Aim: To report a case of tuberculosis (TB) associated immune reconstitution inflammatory syndrome (IRIS) presenting as rapid progressive bilateral severe granulomatous sclerouveitis.

Presentation of Case: A 26-year-old Human Immunodeficiency Virus (HIV) -infected male who was on antiretroviral therapy (ART) 3 months prior to presentation complained of left acute painful red eye with blurring of vision and floaters. There was severe granulomatous uveitis in both eyes with necrotizing scleritis in the left eye. There was also cervical lymph node that was positive for Mycobacterium tuberculosis. He initially responded well to antituberculosis therapy together with topical steroids and antibiotics, oral non-steroidal anti-inflammatory drugs (NSAIDS) and ART. His vision deteriorated after 6 weeks of treatment. He developed bilateral severe sclerouveitis and marked sclera thinning with self-sealed scleral perforation of the left eye. A diagnosis of IRIS was made and systemic steroid was added. Ocular inflammation was controlled, but his left vision remained poor due to perforated extensive necrotizing scleritis, seclusiopupillae and cataract.

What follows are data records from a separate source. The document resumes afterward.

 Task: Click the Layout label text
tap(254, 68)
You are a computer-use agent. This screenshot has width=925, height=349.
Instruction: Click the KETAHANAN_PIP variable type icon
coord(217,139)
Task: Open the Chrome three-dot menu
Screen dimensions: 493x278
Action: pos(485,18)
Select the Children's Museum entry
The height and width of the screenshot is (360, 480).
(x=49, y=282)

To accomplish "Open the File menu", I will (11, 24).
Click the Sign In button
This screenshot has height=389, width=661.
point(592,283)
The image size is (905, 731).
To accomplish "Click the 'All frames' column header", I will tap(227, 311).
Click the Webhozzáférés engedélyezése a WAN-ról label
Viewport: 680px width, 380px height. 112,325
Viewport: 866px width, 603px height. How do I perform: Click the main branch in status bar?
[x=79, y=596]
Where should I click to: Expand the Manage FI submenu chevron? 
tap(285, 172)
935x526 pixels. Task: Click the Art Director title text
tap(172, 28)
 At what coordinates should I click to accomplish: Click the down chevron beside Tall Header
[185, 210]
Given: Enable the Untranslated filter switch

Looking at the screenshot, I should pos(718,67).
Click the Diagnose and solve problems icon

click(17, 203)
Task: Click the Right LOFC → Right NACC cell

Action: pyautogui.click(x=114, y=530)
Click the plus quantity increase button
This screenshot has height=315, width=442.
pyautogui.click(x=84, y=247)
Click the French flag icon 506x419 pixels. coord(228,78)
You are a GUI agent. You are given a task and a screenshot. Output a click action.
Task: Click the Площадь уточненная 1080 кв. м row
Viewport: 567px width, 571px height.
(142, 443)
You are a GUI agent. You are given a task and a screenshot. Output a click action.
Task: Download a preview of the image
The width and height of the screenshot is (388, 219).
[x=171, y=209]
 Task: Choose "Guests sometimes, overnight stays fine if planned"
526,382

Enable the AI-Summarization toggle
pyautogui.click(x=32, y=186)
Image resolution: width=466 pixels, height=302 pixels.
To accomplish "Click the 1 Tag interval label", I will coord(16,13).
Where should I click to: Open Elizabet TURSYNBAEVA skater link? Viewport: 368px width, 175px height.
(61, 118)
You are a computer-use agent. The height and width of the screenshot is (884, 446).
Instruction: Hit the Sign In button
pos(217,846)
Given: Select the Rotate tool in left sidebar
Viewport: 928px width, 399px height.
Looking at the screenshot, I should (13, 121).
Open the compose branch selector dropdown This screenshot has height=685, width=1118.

Discussion: Intraocular TB may be presented with aggressive, rapid progression of the disease in HIV –infected patients. ART-associated TB is seen in HIV patients who developed TB after initiation of ART. Subset of ART-associated TB could be due to unmasking IRIS. Patients who were treated for opportunistic infection after ART may develop paradoxical IRIS.

Conclusion: Bilateral severe granulomatous uveitis with necrotizing scleritis is a rare manifestation of TB-related IRIS in an HIV patient. It is a potential sight threatening condition. A close monitoring for the development of IRIS during treatment of HIV is essential to minimize the morbidity.